Love is Enough (1873)The poem was written in the form of a masque (an elaborate morality play interspersing poetry and music) that was to be performed as part of the wedding celebration of a fictional emperor and empress. Appropriately enough, the masque tells the story of a mighty king who is tested by sickness and age and ultimately abandons his throne for the woman of his dreams. The ruler loses all his power and fame but considers himself blessed in his love.

This elaborate story becomes more poignant when one considers the fact that Morris’s own marriage was showing signs of strain. The masque’s romantic title can also be read as ironic or wistful.

These two editions illustrate the close link between text and image in Morris’s writing. His recent biographer, Fiona MacCarthy, argues that Morris’s poem was conceived as a picture book with elaborate borders and woodcut drawings by Burne-Jones. The 1897 edition, published posthumously by Morris’s Kelmscott Press, restores the work’s intended form, which had been left out of earlier editions. In contrast to the stark printing of the first edition, the opening pages of the Kelmscott edition quickly establish the work as magical and mythical while calling the reader’s attention to the young newlyweds who are witnessing the masque.

Commonweal (1890)William Morris. “News from Nowhere,” in The Commonweal, Vol. 6 (No. 209), January 11, 1890.
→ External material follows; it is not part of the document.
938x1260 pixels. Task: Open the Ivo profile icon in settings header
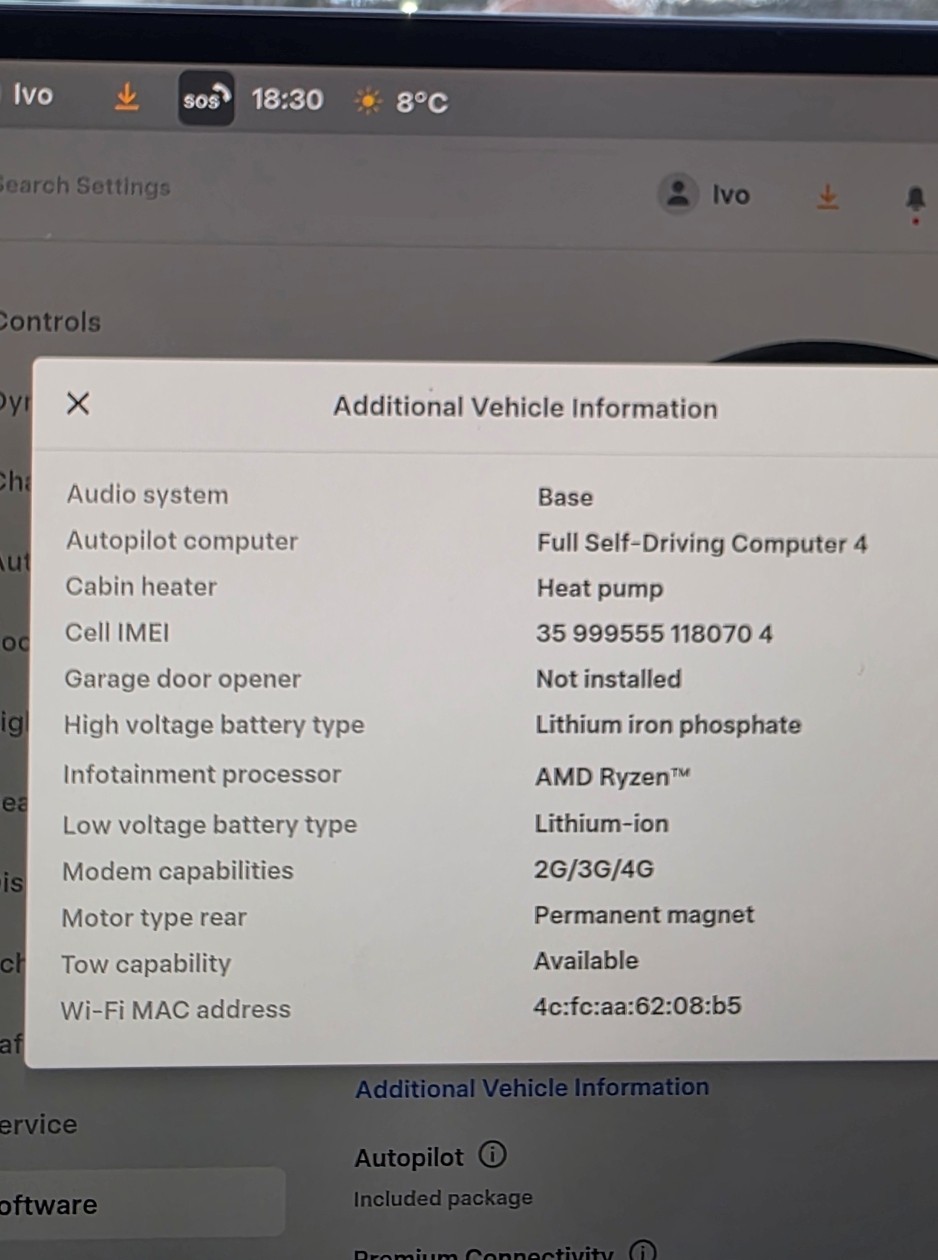pos(679,193)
Late in his life, Morris returned to periodical publication, an activity he had largely abandoned after the Oxford and Cambridge Magazine of 1856. In 1885, he began publishing The Commonweal, a weekly journal affiliated with a political organization called the Socialist League. Morris printed news, editorials, book advertisements, and calendars of political meetings in the interest of informing and unifying his socialist readers.

The journal also provided a forum for serialized fiction and Morris wrote several politically charged “propaganda romances” for publication. Between November 1886 and January 1887, he published “A Dream of John Ball,” a story of a nineteenth-century man who dreamed that he was taking part in the unsuccessful Peasants’ Rebellion of 1381.
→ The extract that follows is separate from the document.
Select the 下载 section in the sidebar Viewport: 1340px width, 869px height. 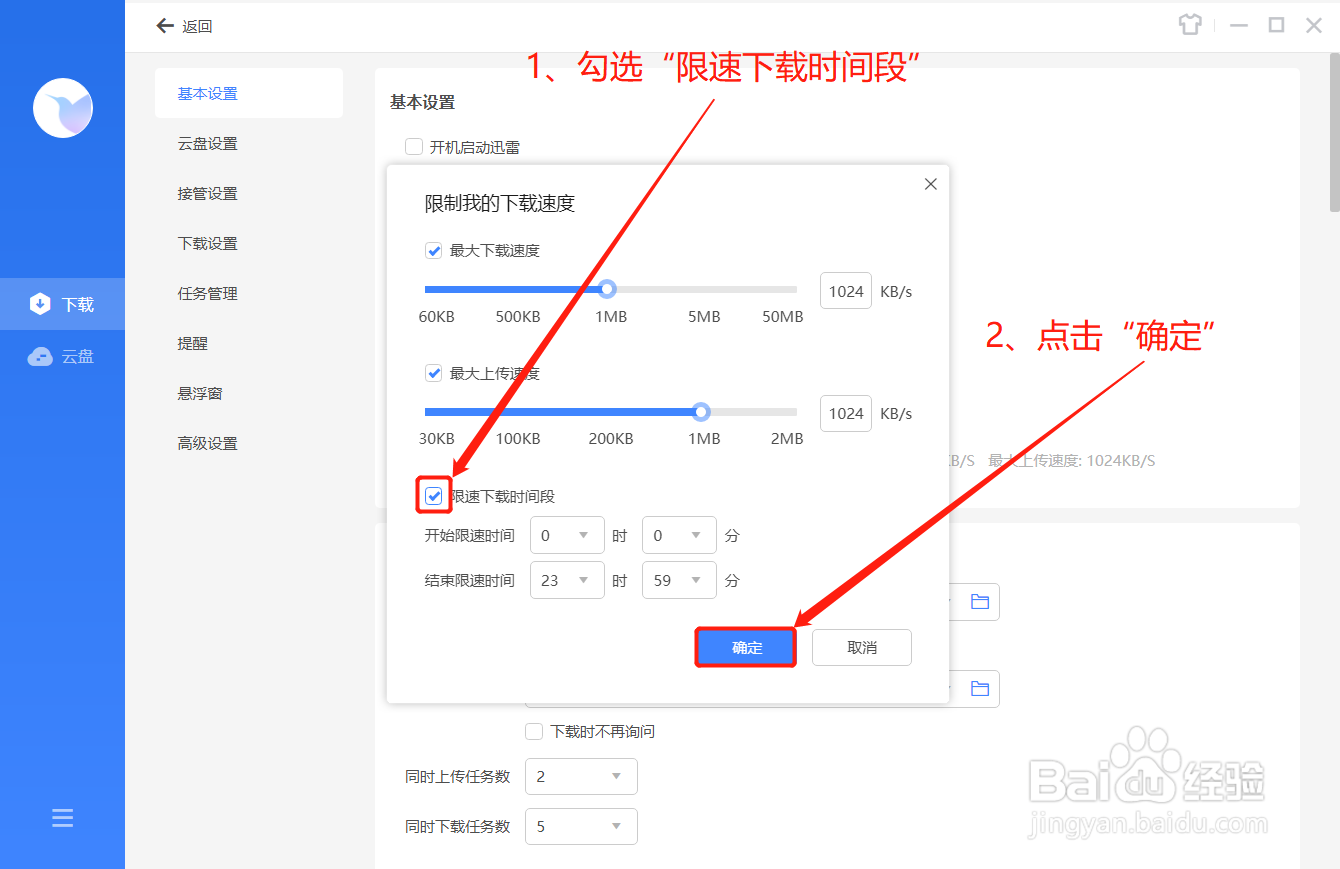click(x=62, y=303)
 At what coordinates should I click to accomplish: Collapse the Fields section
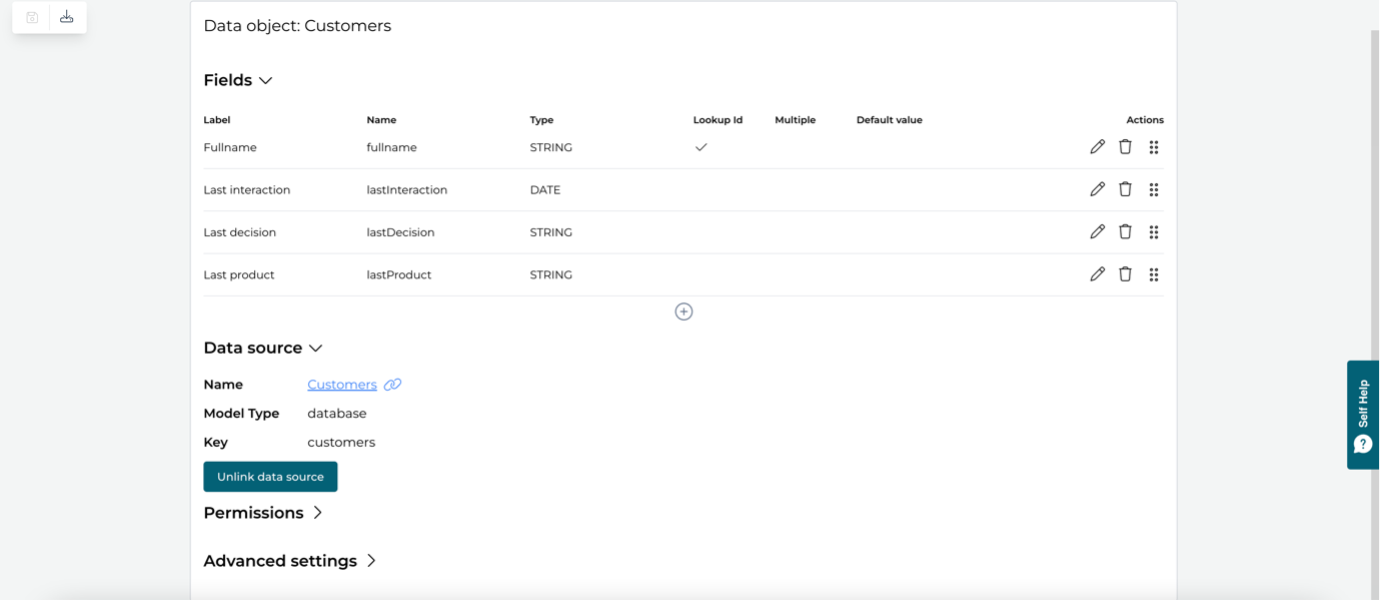265,79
Then from January to October of 1890, Morris printed another political romance, “News from Nowhere,” in The Commonweal. Like his earlier romance, “News from Nowhere” recounts the experiences of a nineteenth-century dreamer. The protagonist, William Guest, awakes to find himself in a utopian England in the twenty-first century. After a revolution in 1952, society has lost capitalistic desires for profit and industrial production; instead people create out of a joy in craftsmanship and beauty. Morris was consistent in his writing and living: the wide-ranging painter, designer, craftsman, and writer depicted perfect freedom as the ability to choose one’s own economic and creative pursuits. His future society fosters individualism, and even calls some British institutions into question. His citizens, for example, use the otherwise obsolete Houses of Parliament as storage space for excess dung.

News from Nowhere was deliberately controversial. The narrative had been written partially as an attack on a recent publication called Looking Backward, by American writer Edward Bellamy, in which an ideal society is comprised of citizens comfortably working away at their designated tasks, where every material want is satisfied, and all citizens are rapturous about the wondrous, machine-like utilitarianism. “A horrible Cockney nightmare!” declared Morris.

Many contemporary readers praised the sanity and practicality of Morris’s vision, although others were shocked by its suggestion that utopia would be secular. In choosing to emphasize material conditions for his future Britons, Morris marked himself as either refreshingly clear-minded or shockingly impious to those around him.